Das Mittel wird an rund 1000 Patienten in etwa 50 Kliniken rund um die Welt erprobt, teilt Chefarzt Clemens Wendtner von der Klinik für Infektiologie am Schwabinger Krankenhaus mit. Das Medikament soll an 600 Patienten mit moderaten und an 400 mit schweren Symptomen erprobt werden. Wendtner verfügt in Deutschland über die bisher wohl längste Erfahrung mit der neuen Lungenerkrankung. Er hatte in Schwabing Ende Januar die bundesweit ersten infizierten Patienten behandelt. Die Klinik gehört neben dem Hamburger Uniklinikum Eppendorf und dem Uniklinikum Düsseldorf zu den Zentren, an denen die Wirkung des Ebolapräparates in Deutschland untersucht wird.
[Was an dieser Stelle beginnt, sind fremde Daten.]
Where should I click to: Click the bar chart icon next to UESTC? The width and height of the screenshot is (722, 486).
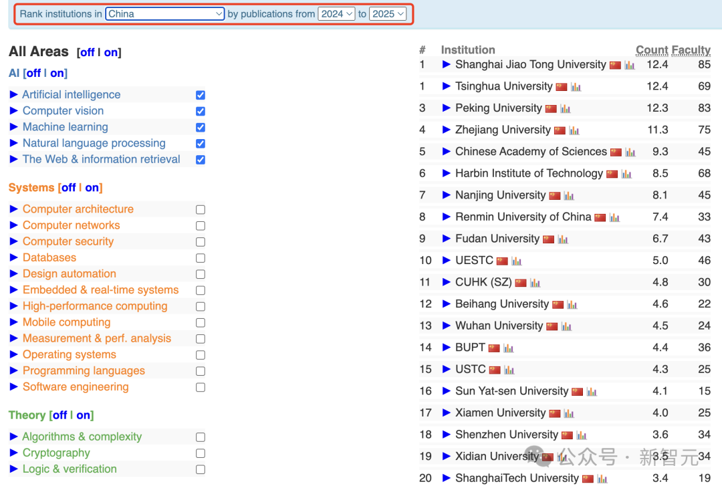(x=516, y=261)
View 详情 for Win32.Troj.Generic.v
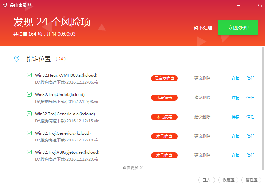The width and height of the screenshot is (265, 186). pyautogui.click(x=236, y=136)
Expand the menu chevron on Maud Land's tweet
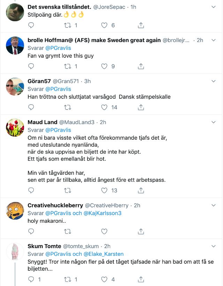The width and height of the screenshot is (223, 286). pyautogui.click(x=214, y=122)
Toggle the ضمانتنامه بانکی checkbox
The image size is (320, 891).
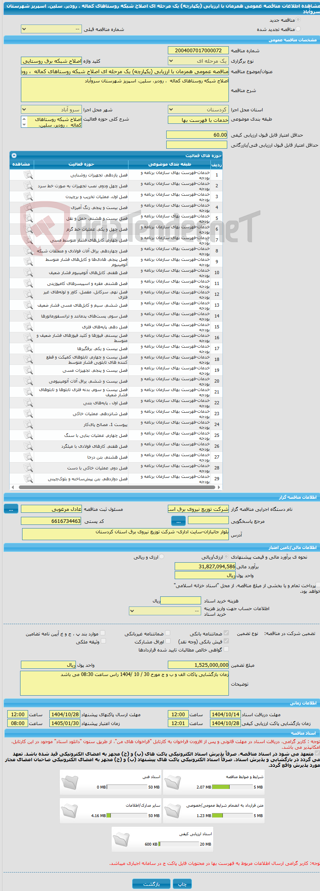pos(226,633)
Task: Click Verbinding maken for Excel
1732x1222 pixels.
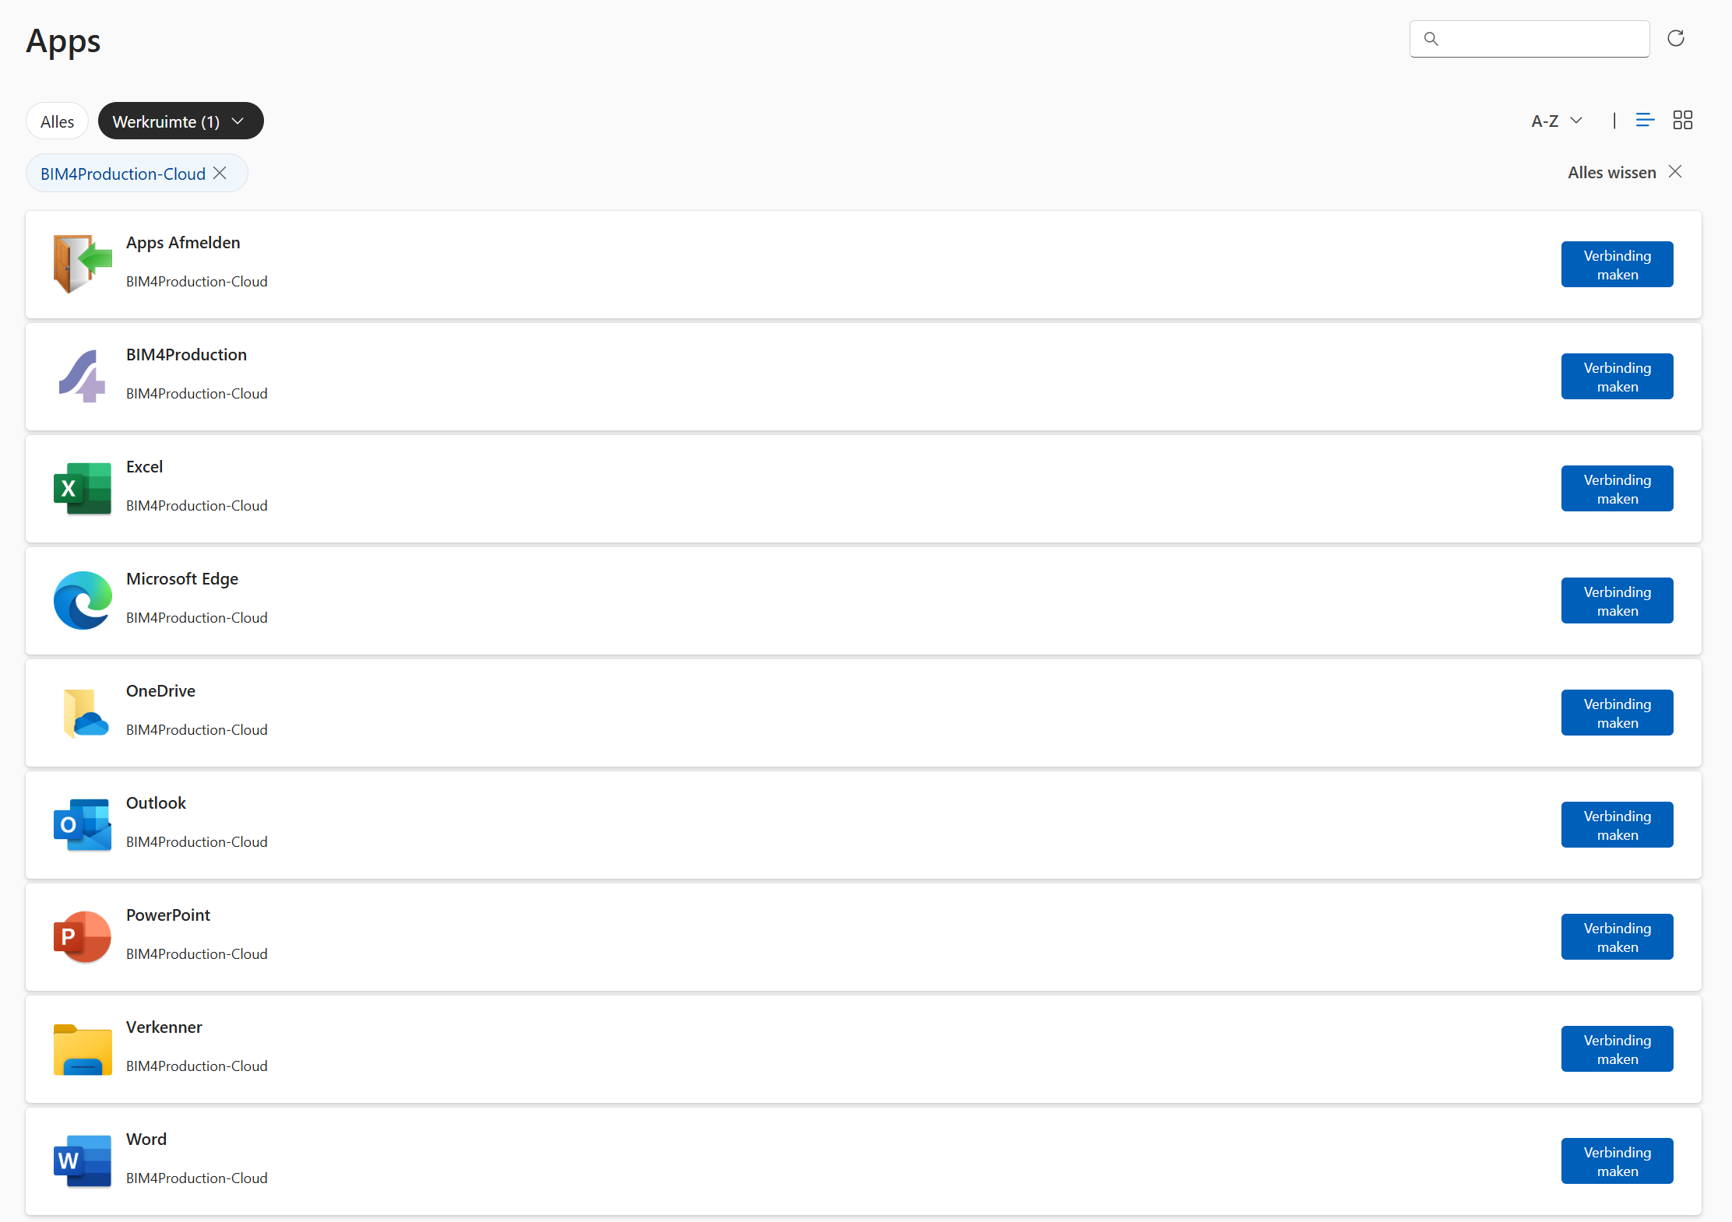Action: tap(1617, 488)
Problematisch sei aber, dass das Medikament nirgends zugelassen ist. Die Haftung bei Anwendung der Substanz – außerhalb dieser Studie – liege sonst voll bei dem behandelnden Arzt, erläutert Wendtner. Die Regierung von Oberbayern hatte deshalb kürzlich eine Sondergenehmigung zur Einfuhr des Medikaments für einen 80-jährigen Patienten
in Weilheim erlassen müssen. Nicht öffentlich bekannt ist, wie es dort gewirkt hat.
„Es gibt beim Coronavirus Labordaten, die darauf hinweisen, dass Remdesivir sehr gut wirkt“, sagt Wendtner. Sollte die Studie Erfolge bringen, könnte das Mittel bis frühestens Ende 2020 auf den Markt kommen, meint der Mediziner.
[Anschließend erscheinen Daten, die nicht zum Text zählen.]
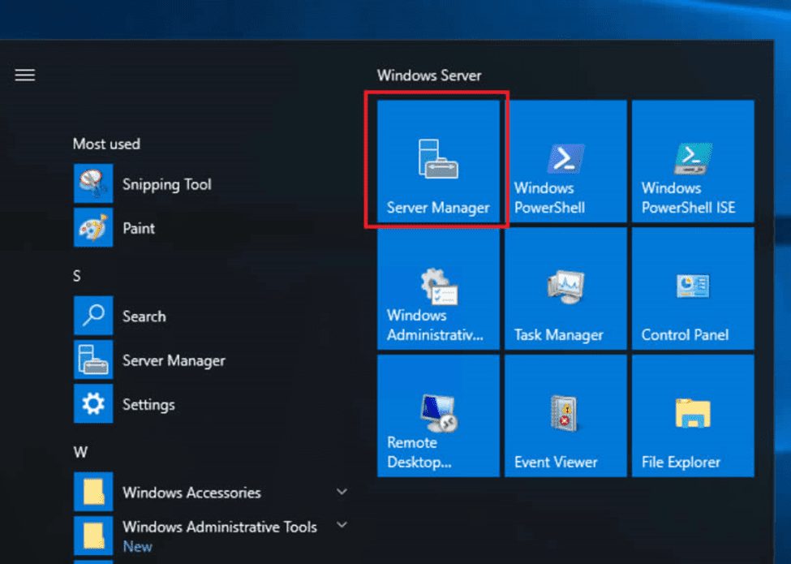Open the Server Manager tile
Screen dimensions: 791x564
[x=438, y=161]
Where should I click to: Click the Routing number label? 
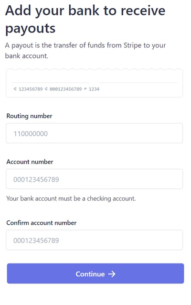coord(29,116)
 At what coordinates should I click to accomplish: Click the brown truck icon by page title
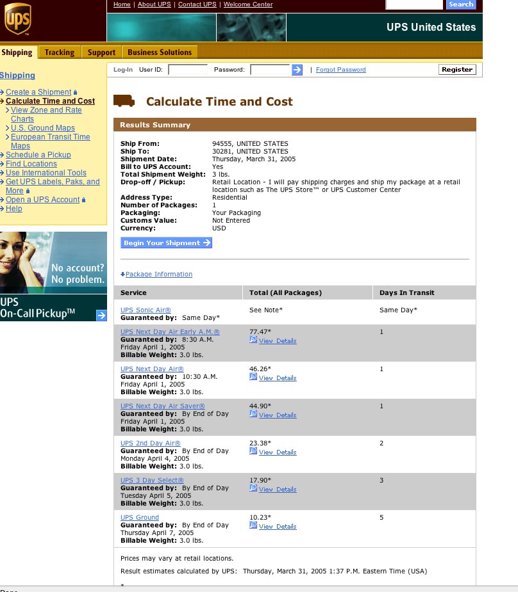pyautogui.click(x=124, y=101)
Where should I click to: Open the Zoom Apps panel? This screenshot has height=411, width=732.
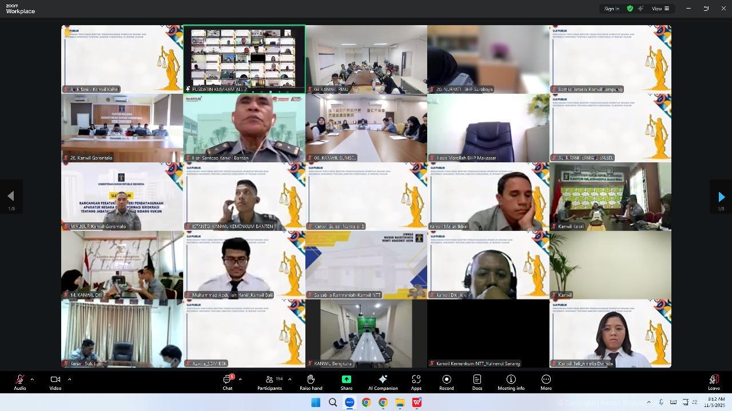pyautogui.click(x=416, y=382)
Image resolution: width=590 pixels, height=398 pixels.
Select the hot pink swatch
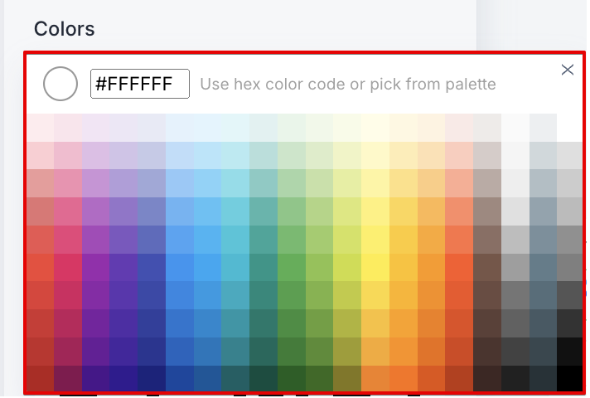68,266
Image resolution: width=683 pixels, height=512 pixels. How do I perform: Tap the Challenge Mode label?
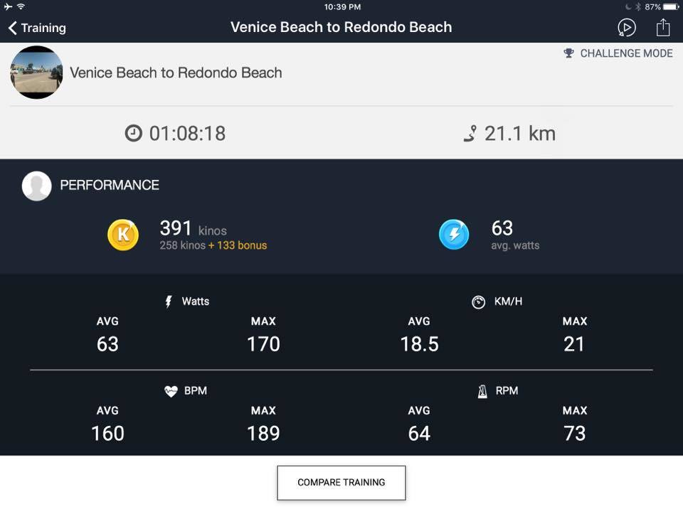point(626,53)
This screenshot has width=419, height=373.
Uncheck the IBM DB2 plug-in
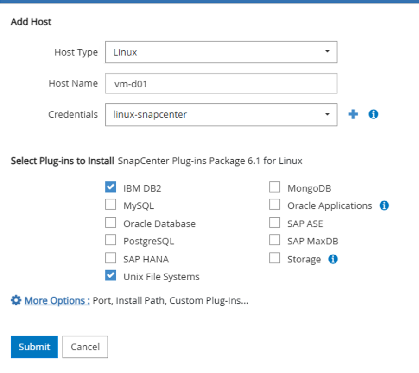[111, 187]
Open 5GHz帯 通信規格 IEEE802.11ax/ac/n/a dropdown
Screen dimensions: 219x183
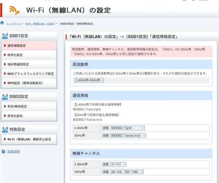point(124,136)
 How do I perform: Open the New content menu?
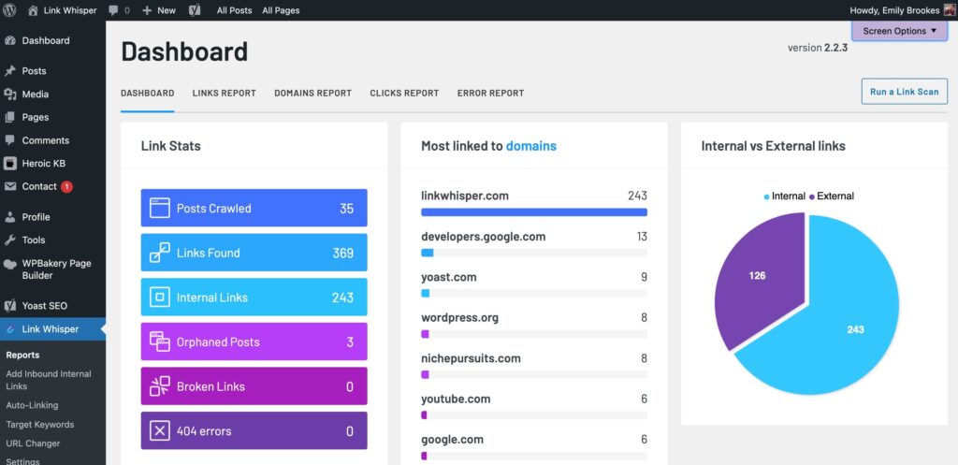(159, 10)
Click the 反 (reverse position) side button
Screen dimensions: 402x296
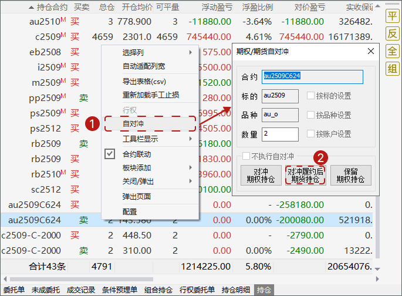(x=391, y=33)
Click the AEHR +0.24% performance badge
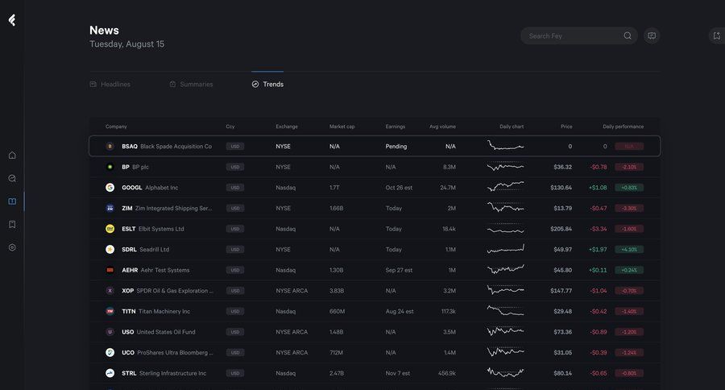This screenshot has width=725, height=390. coord(628,270)
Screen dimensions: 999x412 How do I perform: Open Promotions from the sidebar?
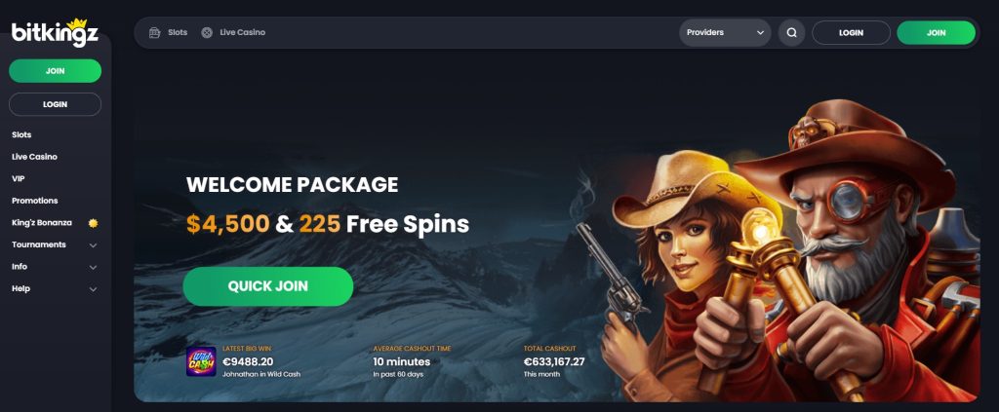[x=34, y=201]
Auch das inzwischen recht bekannt gewordene Tübinger BiotecUnternehmen CureVac ist möglicherweise dicht vor einem Durchbruch. Es handelt sich um jene Firma, die US-Präsident Trump dazu bringen wollte, exklusiv für den amerikanischen Markt zu forschen – letztlich vergebens.
In präklinischen Tests habe CureVac inzwischen „erfolgversprechendste Impfstoffkandidaten“entwickelt, erläutert Franz-Werner Haas, Vorstandschef von CureVac. „Daher sind wir optimistisch, im Frühsommer die klinischen Phase1-Studien an gesunden Menschen beginnen zu können, um zu testen, ob unser Impfstoff sicher sowie gut verträglich ist und Menschen vor dem Virus schützt.“Phase 1 bedeutet die Erprobung an bis zu hundert Menschen, Phase 2 an wenigen hundert Menschen und Phase 3 an vielen tausend Menschen.
Am weitesten fortgeschritten auf der Welt sind derzeit zwei weitere Forschungsprojekte, eines in den USA und eines in China. So hat das US-Unternehmen Moderna, ein direkter Konkurrent von CureVac, die klinische Phase-1-Studie für einen Impfstoff an 45 freiwilligen gesunden Probanden in Seattle gestartet. Nun wird geschaut, ob diese Menschen Antikörper entwickeln. Experten zufolge wird es aber zwölf bis 18 Monate dauern, bis man exakt bewerten könne, ob das Mittel dann als Impfstoff verwendet werden kann. Ebenfalls zugelassen für die klinische Phase 1 ist ein Mittel des chinesischen Unternehmens CanSinoBIO. Ergebnisse stehen aber auch dort noch aus.